▶ [SHORT PROBLEM]: Put the entries starting at the line containing "Image resolution: width=703" and ending at the line containing "point(616,840)" into a two-column CSV with the headers text and answer, one row per entry, each value in a single quoted field with line breaks replaced by spaces. Omit the pictures.

▶ [LISTED RECORDS]:
#####

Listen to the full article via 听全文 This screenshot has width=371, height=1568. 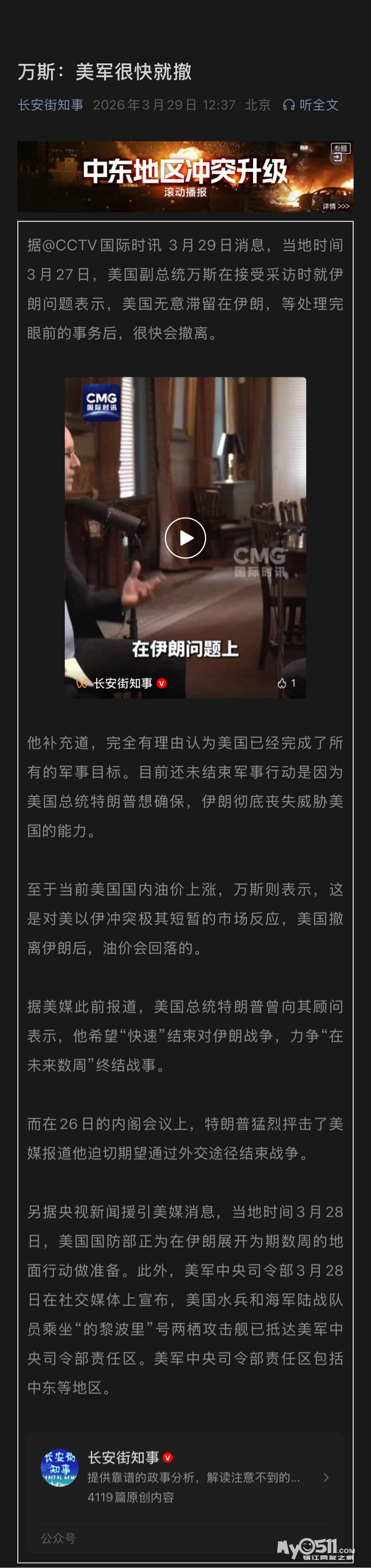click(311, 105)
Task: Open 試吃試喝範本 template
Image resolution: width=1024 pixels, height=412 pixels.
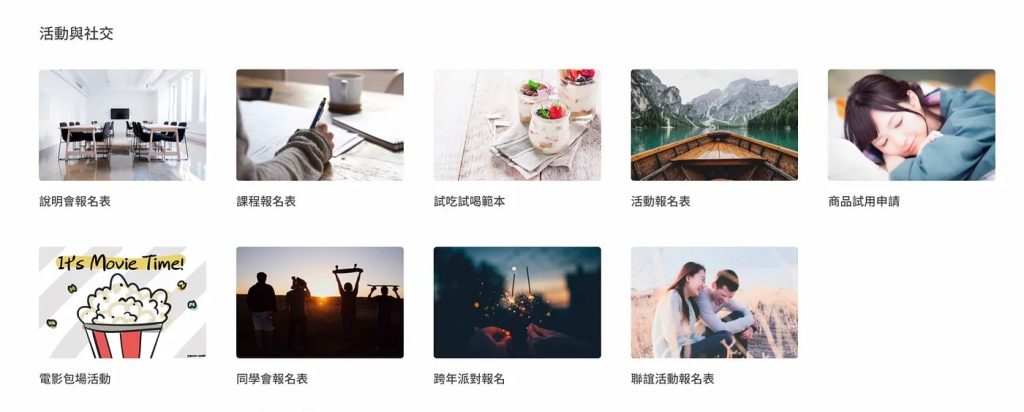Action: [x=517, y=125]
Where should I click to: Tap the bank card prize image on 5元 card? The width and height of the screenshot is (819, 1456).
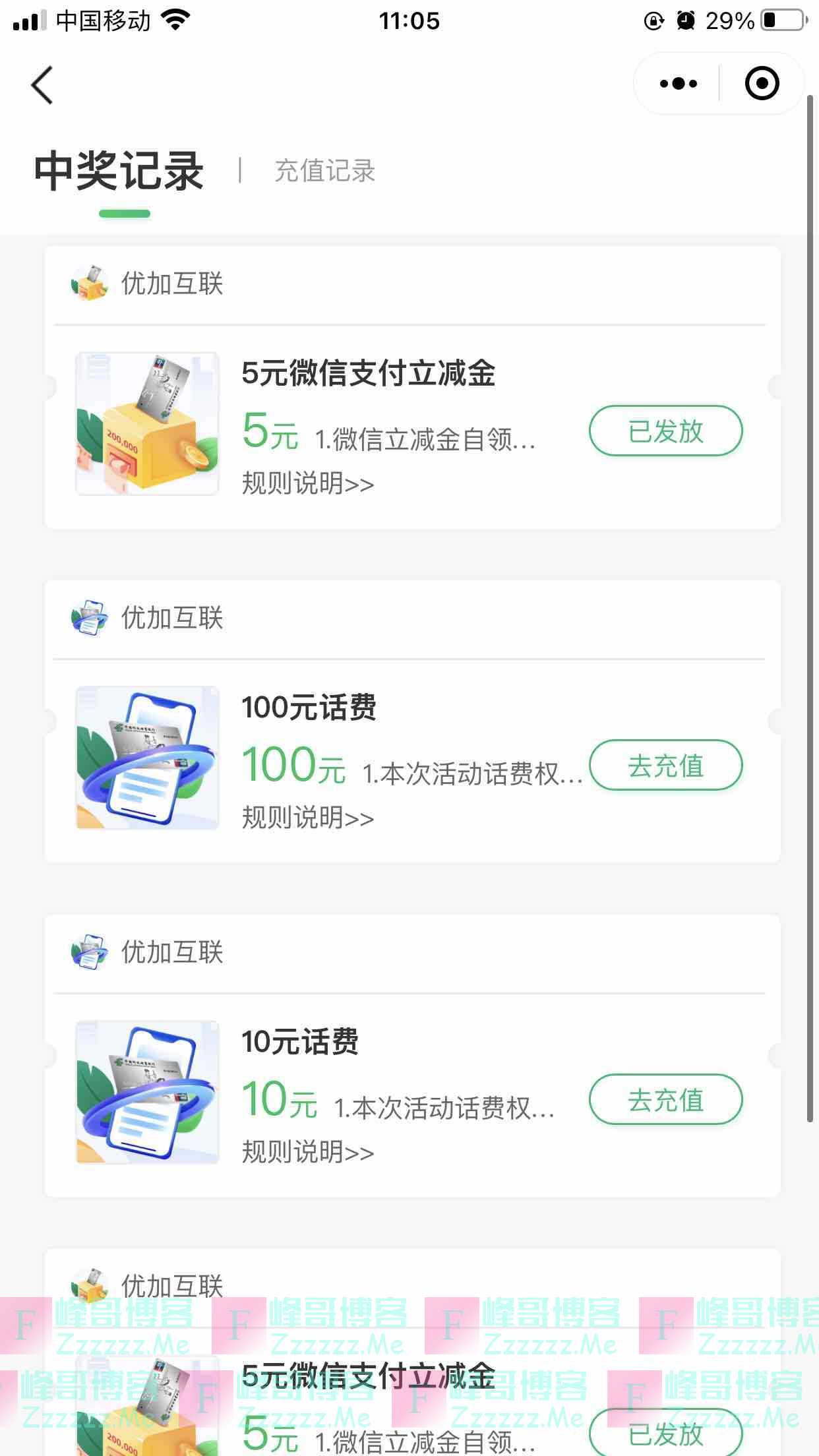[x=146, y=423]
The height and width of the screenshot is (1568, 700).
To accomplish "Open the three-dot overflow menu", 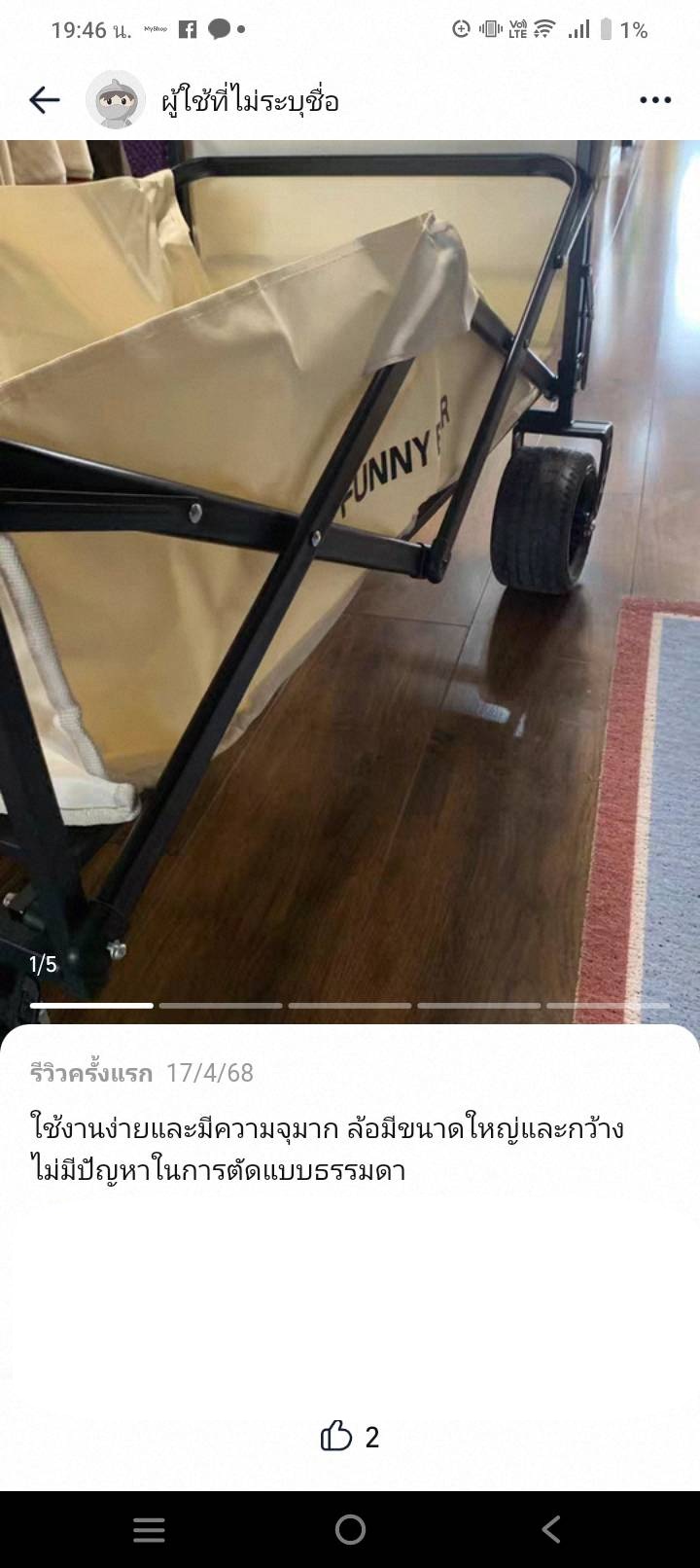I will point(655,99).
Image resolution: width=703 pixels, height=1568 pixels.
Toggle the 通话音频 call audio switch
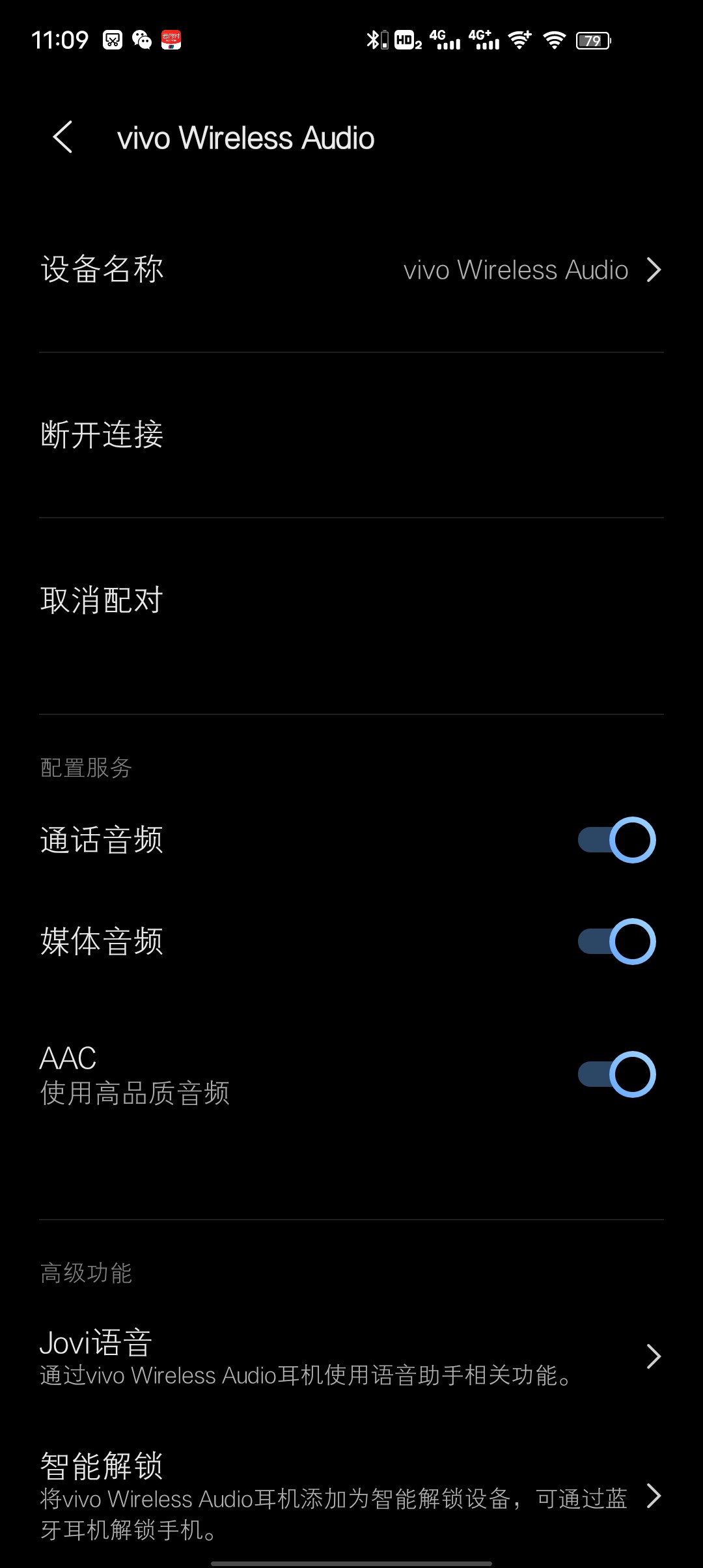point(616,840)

#####

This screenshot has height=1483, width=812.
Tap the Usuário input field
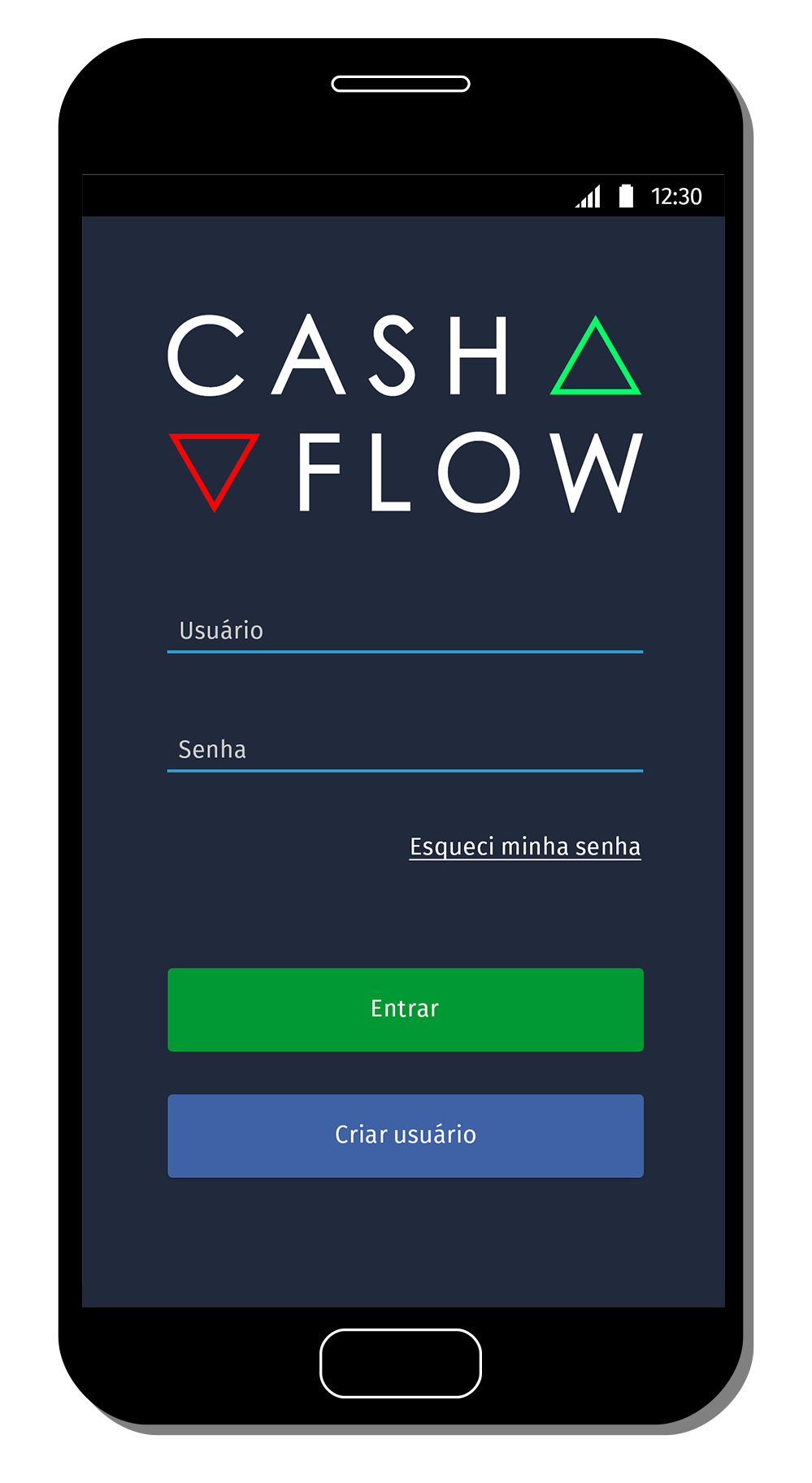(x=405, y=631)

#####

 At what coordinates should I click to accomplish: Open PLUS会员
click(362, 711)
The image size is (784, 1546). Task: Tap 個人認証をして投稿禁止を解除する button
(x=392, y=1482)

#####

▶ [ANSWER]:
text,answer
"Image resolution: width=703 pixels, height=1568 pixels. Toggle the 通话音频 call audio switch","point(616,840)"